Катамаран плавно покачивался на небольших волнах. Они ритмично бились о корпус. Родик то ли заснул, то ли опять впал в медитативное состояние. Ему казалось, что он плывет по Карибскому морю, а голова его покоится на коленях Марипили. Она рассказывает, как ей было плохо без Родика и она хотела приехать в Москву, но вместо нее поехала Вера, поскольку мерзавец Карлос не отпустил ее из публичного дома, а Вера — человек свободный, смогла вырваться. Всплыли картины Вериного приезда весной в Москву. Как она, несмотря на возраст, по-детски восхищалась всем — от Кремля и Нового Арбата до Большого театра и подмосковных усадеб. Впитывала дух потерянной родины. Родик, помня доброе отношение, проявленное к нему Верой в Валенсии, отбросил все дела и с утра до вечера возил ее по Москве. Реальность переплеталась в сознании Родика с вымыслом или сном. Что-то тягостное появилось в этом состоянии. Как будто он переходил из одной сферы в другую. Он как бы пересекал невидимые границы миров: недавнего советского, вчерашнего и сегодняшнего, давно ушедшего вместе с венесуэльскими приключениями, фантастического будущего. Чувства смешивались и то принимали один из миров, то, вызывая ужас, заставляли бежать в другой, в котором Родик начинал жалеть, что ушел из предыдущего. Он возвращался и снова, подвергаясь мучениям, куда-то стремился. В мирах этих возникали хорошо знакомые ему люди, но действия их были незавершенными, а когда Родик пытался их завершить, непонятный гнет наваливался на него с новой силой. Он хотел и не хотел принять тот или иной мир, в который опять попадал, притягиваемый поиском ощущений, а может быть, инстинктивным желанием найти там свое место. Родик сделал усилие и покинул этот калейдоскоп, но в реальность не вернулся.

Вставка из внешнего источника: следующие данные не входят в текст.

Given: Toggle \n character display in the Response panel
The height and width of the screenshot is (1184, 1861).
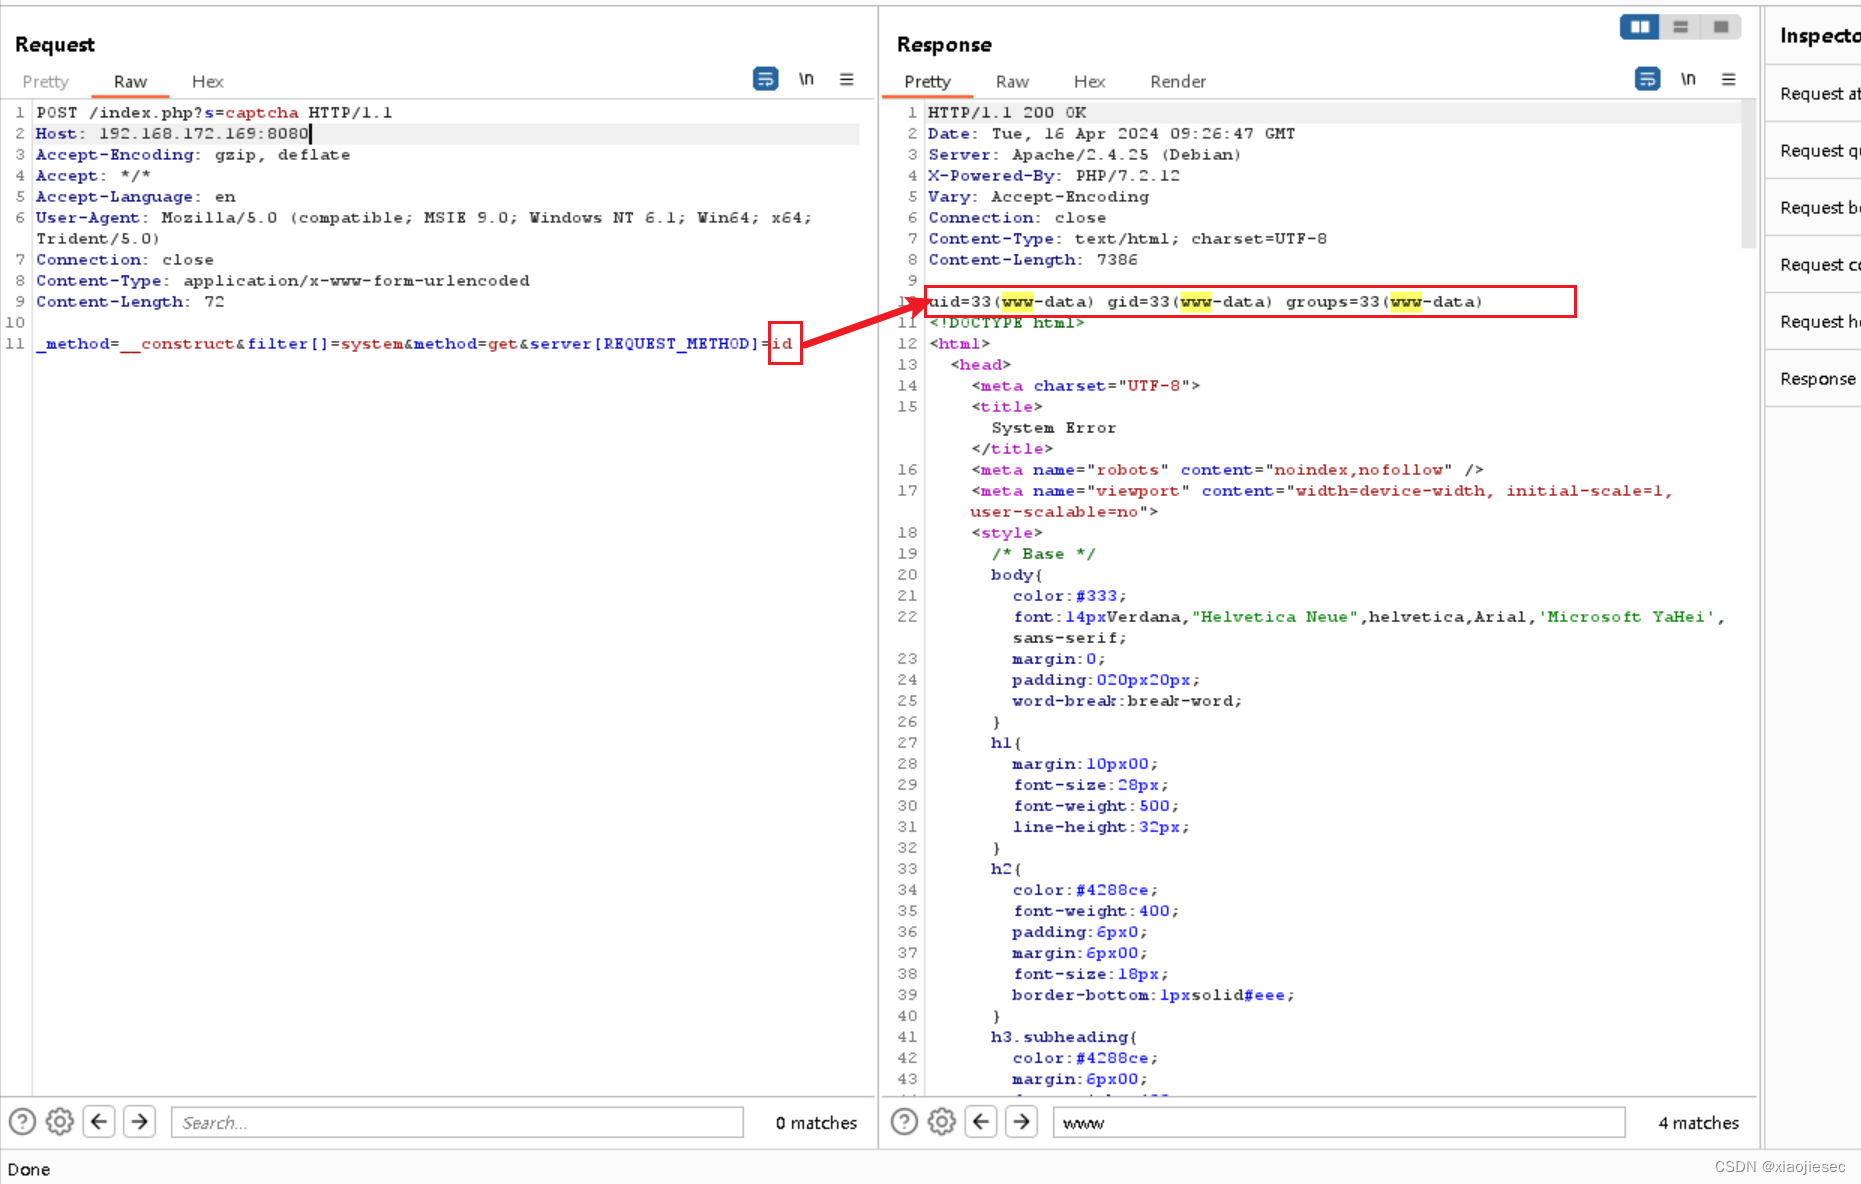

Откуда-то появились африканцы, возглавляемые белозубо улыбающимся мистером Мбаго. Тот стал разрезать на части огромный ананас, почему-то называя его зеленым кардамоном, и укорял Родика за то, что он забыл про Танзанию. Перед глазами поплыли картинки Занзибара, и Родику почудилось, что он парит в воздухе, а под ним расстилается изумрудный океан, испещренный тенями островов и коралловых рифов. где-то вдалеке он услышал свое имя и почувствовал под головой что-то холодное и твердое.
— Просыпайся. Пойдем на наши места. Здесь очень ветрено и брызги замучили, — сказала Окса.
Оглядевшись, Родик вспомнил, что они на катамаране.
— Я, похоже, заснул, — отозвался он. — Пойдем. Сон мне снился… Странный какой-то.
— Не рассказывай, это плохая примета. Вставай.
— Встаю, встаю. Потерпи две минуты. Дай прийти в себя.
Родик принял вертикальное положение и осмотрелся. Пока он спал, облик моря изменился. Вода потемнела и покрылась белыми барашками. Катамаран, не справляясь с волнами, то поднимался на их гребень, то падал, издавая глухой стон. На корме действительно уже было неуютно. Покрашенные белой краской металлические детали стали холодными и мокрыми. Ветер прессовал лицо и трепал волосы. Однако возвращаться в духоту каюты все равно не хотелось.
— Иди. Я еще здесь посижу, — спрятавшись за выступ кормовой надстройки, сказал Родик.
— Хорошо. Не засиживайся. Простудишься, потом будешь в Стамбуле чихать.
— Ладно, ладно… Иди… Там небось кино показывают. Мне не холодно. Скоро приду.
Море менялось на глазах. Волны стали огромными и открывали по бортам катамарана глубокие водяные ущелья, в которые тот проваливался так, что, казалось, вот-вот огромная водяная стена обрушится всей своей мощью на палубу. Однако катамаран выныривал и начинал балансировать на очередном гребне волны. Потом все повторялось. Явно начинался шторм.